If all the items giving rise to the deficiencies and underpayment are one spouse’s items, or s/he can’t prove they’re not, then Section 6015 innocent spousery is off the menu.
Fannie Wright, T. C. Memo. 2023-153, filed 12/27/23, is a disabled licensed practical nurse, whose late husband’s withholdings paid most of the taxes they owed. The problem was that for two of the three (count ’em, three) years at issue, Fannie’s SSDI was never reported, nor some “nominal” interest, so the SNOD covered those years. Year Three saw the SSDI reported, but a health care individual responsibility payment didn’t figure in, so late spouse’s withholdings didn’t stretch far enough.
Fannie’s trusty attorneys claim Fannie never consented to the joint returns for those years, having been deceived by late spouse.
Judge Gale: “…petitioner mistakenly conflates the grant of jurisdiction to review innocent spouse relief determinations in section 6015(e) with the conditions that she must satisfy to obtain such relief.” T. C. Memo. 2023-153, at p. 5. There was a claim for innocent spousery, a determination of the claim, and a timely petition here.

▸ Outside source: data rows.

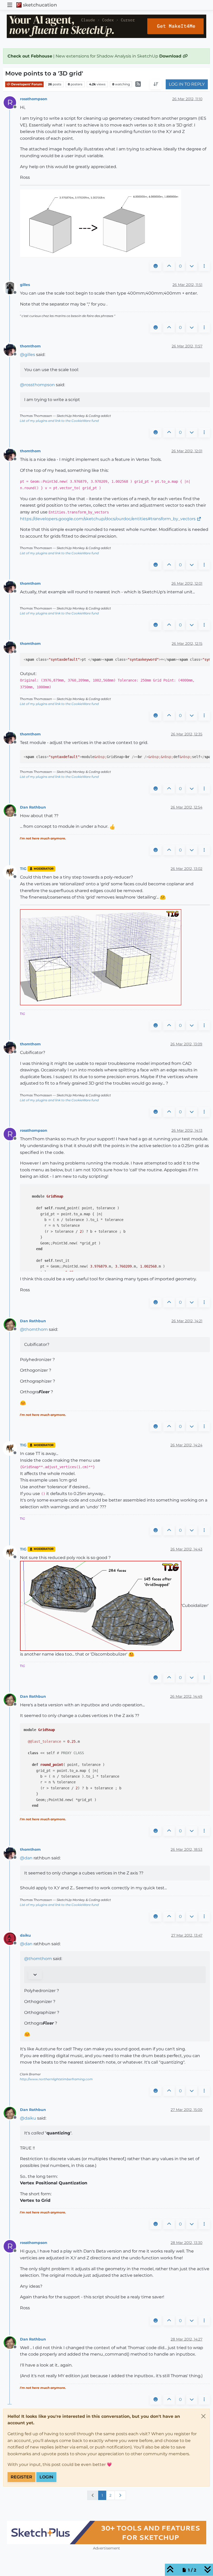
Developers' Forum (26, 84)
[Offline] (12, 287)
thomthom (30, 346)
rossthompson (33, 99)
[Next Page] (120, 2495)
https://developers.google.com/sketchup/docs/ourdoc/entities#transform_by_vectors (108, 518)
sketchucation (40, 5)
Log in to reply (187, 84)
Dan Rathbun (33, 807)
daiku (25, 1935)
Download (171, 56)
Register (21, 2477)
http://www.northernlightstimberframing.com (56, 2079)
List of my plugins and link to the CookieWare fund (59, 421)
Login (46, 2477)
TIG (23, 868)
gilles (25, 284)
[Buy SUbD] (106, 2532)
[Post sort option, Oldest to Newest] (156, 84)
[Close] (203, 2416)
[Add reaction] (155, 266)
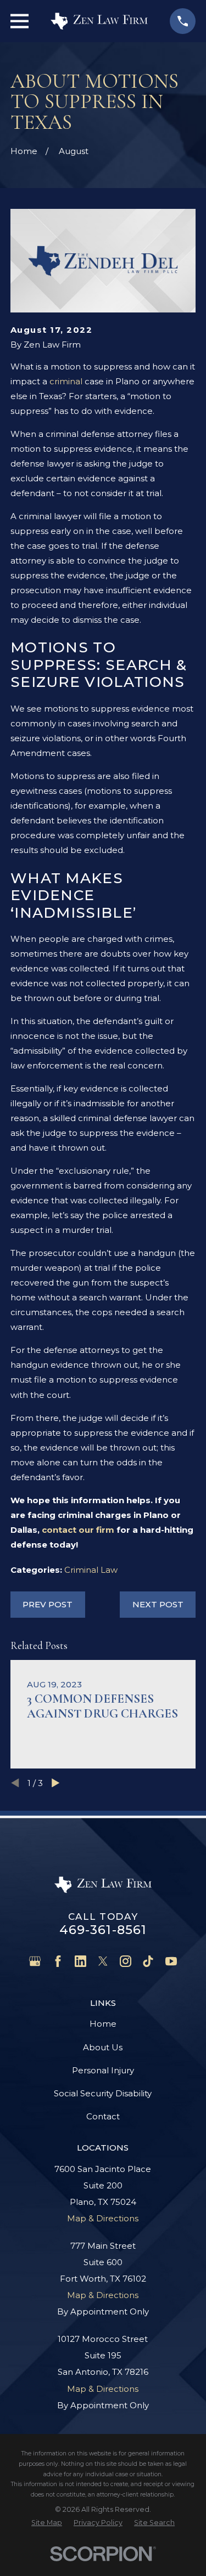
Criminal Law (91, 1570)
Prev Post (48, 1604)
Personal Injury (103, 2070)
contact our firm (78, 1530)
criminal (65, 381)
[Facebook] (58, 1961)
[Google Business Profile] (35, 1961)
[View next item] (55, 1783)
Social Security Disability (103, 2093)
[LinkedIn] (80, 1961)
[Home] (99, 21)
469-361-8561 (103, 1929)
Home (103, 2023)
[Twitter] (103, 1961)
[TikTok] (148, 1961)
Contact (103, 2116)
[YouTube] (171, 1961)
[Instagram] (125, 1961)
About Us (103, 2047)
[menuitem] (46, 2522)
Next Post (157, 1604)
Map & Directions (102, 2218)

As for relief, that’s another story: no joint return, no relief. But apparently that claim never gets very far.
Next trusty attorneys claim invalid assessments, but this is not the place to challenge them. In Year One, Fannie and late spouse both signed Form 5564 Notice of Deficiency – Waiver. Fannie didn’t petition Year Two SNOD, so that’s gone. And Year Three was self-reported tax, but didn’t pay in full, so no SNOD; hence Fannie maybe so could fight that out in a CDP; see T. C. 2023-153, at p. 6, footnote 5 for that.
Getting to the point, all the items are Fannie’s. There’s no question about the SSDI. As to the “nominal” interest, “(T)he parties declined to present facts or arguments concerning to whom the interest income is attributable, and the notice is redacted so that we are unable to make the determination. Petitioner having failed to show the interest income is attributable to Mr. Wright, it follows it is attributable to her. Thus, the [ Years One and Two] deficiencies are entirely attributable to petitioner, consisting of her Social Security benefits and the interest income. She accordingly is ineligible for relief on that basis alone, and we will sustain Appeals’ determination denying relief under section 6015(b).” T. C. Memo. 2023-153, at p. 7. Ditto Section 6015(c).
So Section 6015(b) and Section 6015(c) relief are out. And because no obligation of the late non-requesting spouse remains, no equitable relief.
Edited to add, 12/28/23: Before anyone yells “what about hardship?” note this is a standalone. So far, no NFTL or NITL, so hardship is saved for a CDP.